# 2012 eco 2 years 200k miles



## obermd (Mar 3, 2012)

:bowing:


----------



## trevor_geiger (Nov 29, 2012)

Great info right here and congrats on reaching 200k! Now my question is what is your lifetime average? Lol


----------



## spacedout (Dec 7, 2010)

Congratulations! hopefully if I keep mine long enough I will make it well past 200K as well.


----------



## CruzeEcoBlueTopaz (Jan 5, 2012)

trevor_geiger said:


> Great info right here and congrats on reaching 200k! Now my question is what is your lifetime average? Lol


Approximately 49mpg lifetime actual. Also if I had to give an educated estimate of my average speed of the 365 miles I drive everyday 95% being highway I would say approximately 57mph.


----------



## brian v (Dec 25, 2011)

That's Nice man ! Have you ever been cited for the lack of a rear view Mirror in the 2 plus years of ownership ? Just asking if that is an Idaho thing to absorb the many beautiful scenic expanses !


----------



## spacedout (Dec 7, 2010)

brian v said:


> Have you ever been cited for the lack of a rear view Mirror in the 2 plus years of ownership ?

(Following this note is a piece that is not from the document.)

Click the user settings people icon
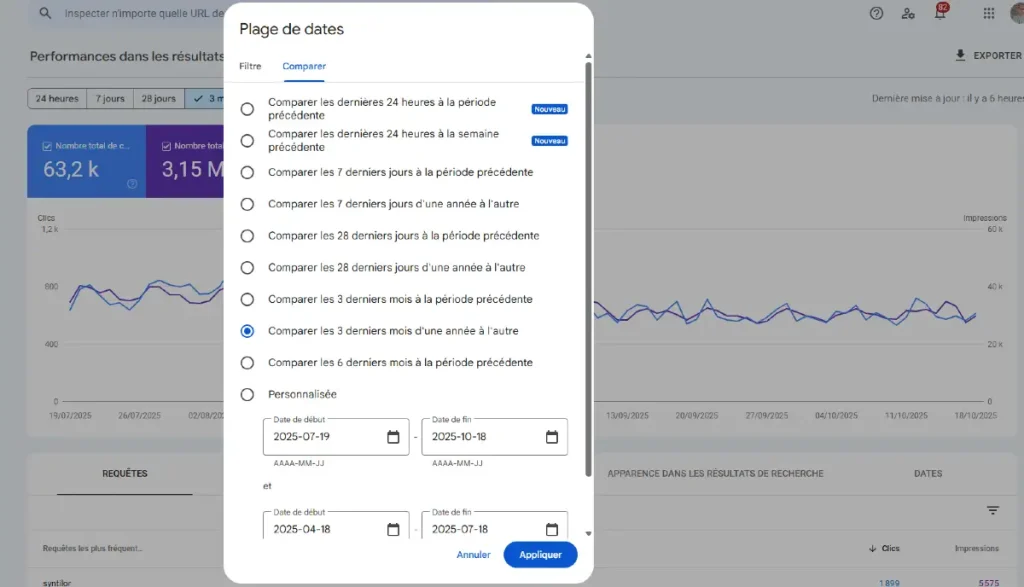The width and height of the screenshot is (1024, 587). pos(908,13)
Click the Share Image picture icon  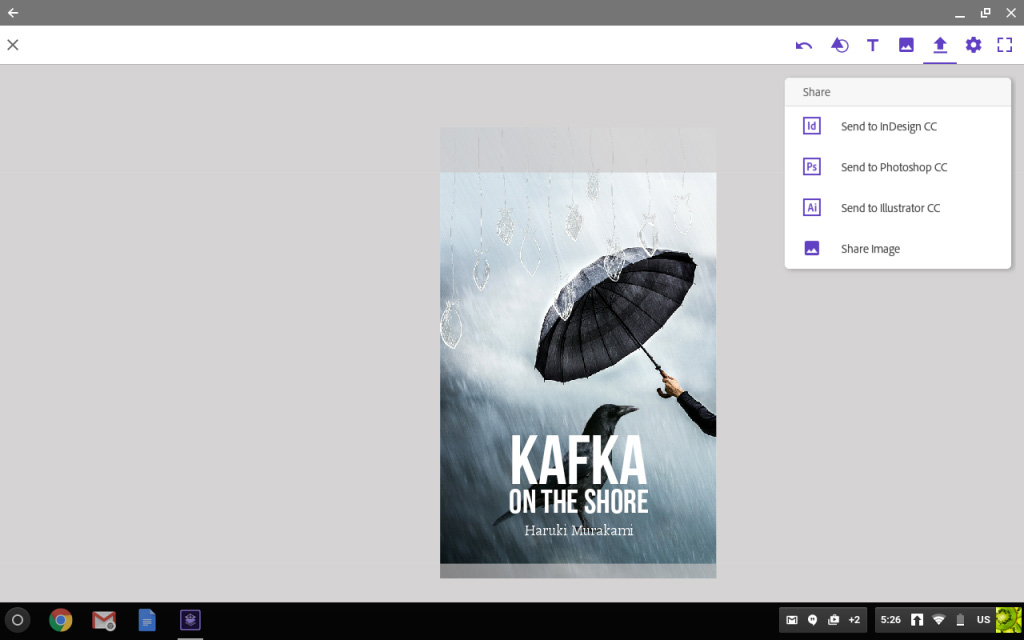[811, 248]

Laws are different from state to state but some only require two rear view mirrors. Thought about removing mine, could get rid of those useless onstar buttons that way. Center rear view is also way to narrow to be very useful. 
Mirror Laws by State (U.S.) - EcoModder


----------



## blk88verde (Apr 30, 2011)

Congrats! Quite an accomplishment. Chevy needs to recognize you and your car.


----------



## blk88verde (Apr 30, 2011)

Maybe CRUZETALK could create a high mileage badge.


----------



## spacedout (Dec 7, 2010)

blk88verde said:


> Maybe CRUZETALK could create a high mileage badge.


Thats a great idea, though I think the OP will be the only one to have one for some time. Might be cool to have a badge for 100K, 200K ect.


----------



## Patman (May 7, 2011)

Great man. One question: How is the clutch holding up? I never seemed to make it past 90K(Mainly city tho). I saw you changed the clutch fluid or was that also including the clutch? I think I get bored with a car after so long that I get something different after a few years and my driving doesn't really get to high mileage. Except for now with my 2012 Eco. 1 year and I am looking at 24K. Lots of soccer and trying to get my MPG up on the highway or short road trips for fun.


----------



## cdb09007 (Aug 7, 2013)

Congrats man. Super jealous of your mpg and car uphold. Not jealous of your 365 mile commute every day =].


----------



## Sunline Fan (Jul 29, 2012)

Thanks for sharing your story of long term reliability. I know I like to see your regular updates of how things are going. Hopefully GM takes notice of this because your car is a great testament to designing, building, and selling the world's best vehicles.


----------



## jblackburn (Apr 14, 2012)

That's just awesome. Congrats sir.


----------



## GeoHawk (Jan 24, 2014)

That's awesome right there. Thanks for sharing!


----------



## boraz (Aug 29, 2013)

what condition were the tires when you ditched them? did you chg them _early _cuz of winter coming on, or were they done done?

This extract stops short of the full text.